Friday, May 15, 2009

got milk?

The "got milk?" campaign is one of the more successful ad campaigns in recent years, and the simple, white-on-black lowercase Phenix American text form of the logo is ubiquitous and instantly recognizable.

And like so many successful, iconic, and simple ad campaigns, it is constantly being echoed by imitators, some of whom are trying to be funny in their parody imitation, but most of whom are just borrowing the familiarity of the logo to try to catch your attention. There are so many of these now, and so many of them are so uninspired and bland, that the entire idea of the logo is diluted almost into uselessness.

Lately I've seen a run of them that aren't in the right font (or even in a similar font, don't stay in lowercase, don't use the right color scheme, and don't even follow the formula. And I don't mean ones that intentionally break the formula (like "gut deer?" which is feeble at best but at least the deviation is intentional), but ones where the object isn't something you can even "got", like a verb (not even in present participle).

Parody is a delicate art and it's even more challenging when you have so little to work with.
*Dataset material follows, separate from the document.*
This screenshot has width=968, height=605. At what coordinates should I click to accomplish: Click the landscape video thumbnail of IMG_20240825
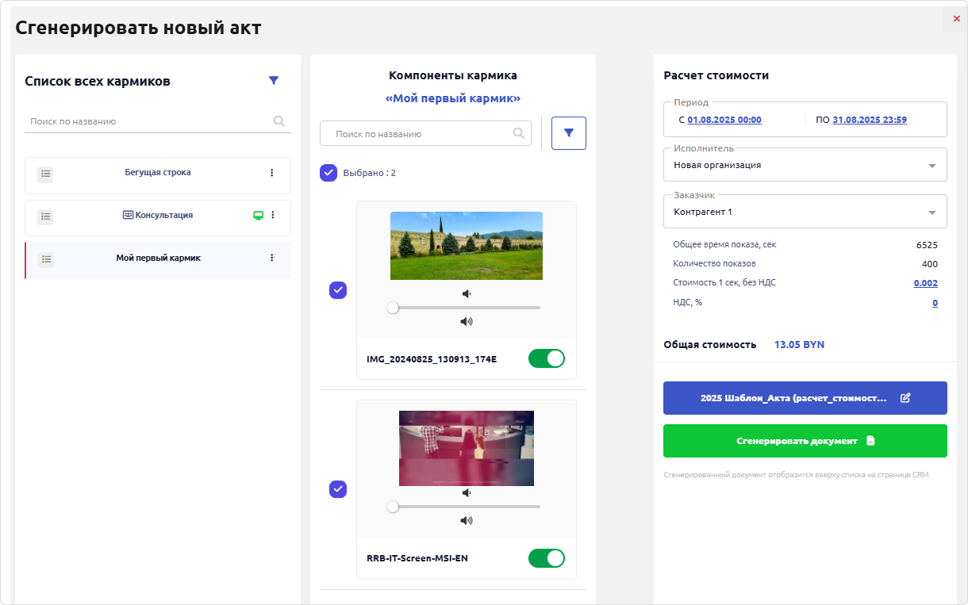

The first thousand times someone made a "got jesus?" or "got beer?" sticker, it might have had some impact, but at this point, when someone makes a "got lungs?" parody or a derivative "got margaritas?" ad, about all they're really doing is strengthening the original ad campaign. All anyone thinks is how weak an imitation is of "got milk?" and so they're thinking about "got milk?" and not the clone.

In fact, the California Milk Processing Board (the original source for the campaign) has compiled a poster of the top 100 rip-offs of the got milk campaign. Of course, they've moved on to other variations on the campaign, such as the famous "milk mustache" version, but the logo is still alive and well. When ripping it off is so passé no one's doing it anymore, the actual logo will still be recognizable.